Supermarkets in Food Deserts
There is insufficient evidence that opening supermarkets in food deserts has a positive impact on improving health outcomes, social outcomes, or healthcare costs, utilization and value.
There is insufficient evidence that opening supermarkets in food deserts has a positive impact on improving health outcomes, social outcomes, or healthcare costs, utilization and value.
The findings below synthesize the results of the studies on opening supermarkets in food deserts across three domains of measurement:
Food-related needs fall into three interrelated categories: food insecurity, nutrition insecurity, and dietary quality.
Food Insecurity
Food insecurity is defined as not having access to enough food due to limited financial resources[1]. In 2021, 10.2% (13.5 million) of United States (U.S.) households reported experiencing food insecurity. Of families experiencing food insecurity, 6.4% (8.4 million) were identified as having low food security and 3.8% (5.1 million) were identified as having very low food security[2]. Food insecurity varies by race, ethnicity, household makeup, and income.
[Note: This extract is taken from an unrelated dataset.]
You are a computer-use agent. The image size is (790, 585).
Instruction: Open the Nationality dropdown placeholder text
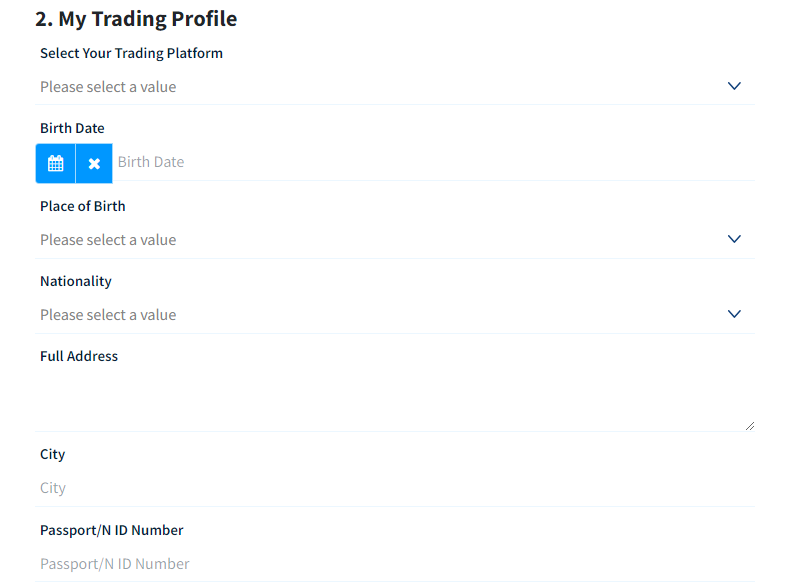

Rates of food insecurity are higher than the national average (10.2%) for families that identify as Black (19.8%) or Hispanic/Latino (16.2%), for households with children (12.5%), and for households with income below 185% of the Federal Poverty Level (FPL) (26.5%)[3]. The majority of Medicaid enrollees have household incomes below 185% FPL. Additionally, food insecurity may be more common for those whose employment status, neighborhood of residence, and access to transportation further reduce their food access[4],[5],[6].
Nutrition Insecurity
Nutrition insecurity is defined as the lack of “consistent and equitable access to nutritious, safe, affordable foods essential to optimal health and wellbeing[7].” While most households that experience food insecurity also experience nutrition insecurity, households that experience food security can also experience nutrition insecurity. As most screenings focus on food security rather than nutrition security, national data on the prevalence of nutrition insecurity is not yet available. The concept of nutrition insecurity has been adopted by the United States Department of Agriculture (USDA) and the Centers for Disease Control and Prevention (CDC) as a core goal for their food-related initiatives. Nutrition security, beyond just food security, is necessary to reduce the development and exacerbation of chronic illnesses resulting from poor nutrition[8].
Dietary Quality
While food and nutrition insecurity are primary drivers of poor diet, other factors such as food availability (food deserts), personal preference, religious and cultural dietary practices, nutrition knowledge, and other psychosocial factors may contribute to dietary options and choices[9]. Analysis found that 45% of U.S. adults have a poor diet[10]. According to analysis of a representative sample of U.S. high school students, only “8.5% of high school students nationwide met [USDA] fruit recommendations and 2.1% met vegetable recommendations[11].” Research on adult dietary consumption has shown that income is a predictor for inadequate vegetable consumption (only 7% of adults below or close to the FPL consume an adequate amount of vegetables) but even high income groups had inadequate vegetable consumption (only 11.4% of adults in the highest income categories consume an adequate amount of vegetables)[12]. Healthy People 2030 includes a number of specific nutrition objectives including increasing calcium, potassium, fruit, and vegetable (including dark green, red and orange, beans and peas) consumption in people over age two[13],[14],[15],[16],[17],[18],[19].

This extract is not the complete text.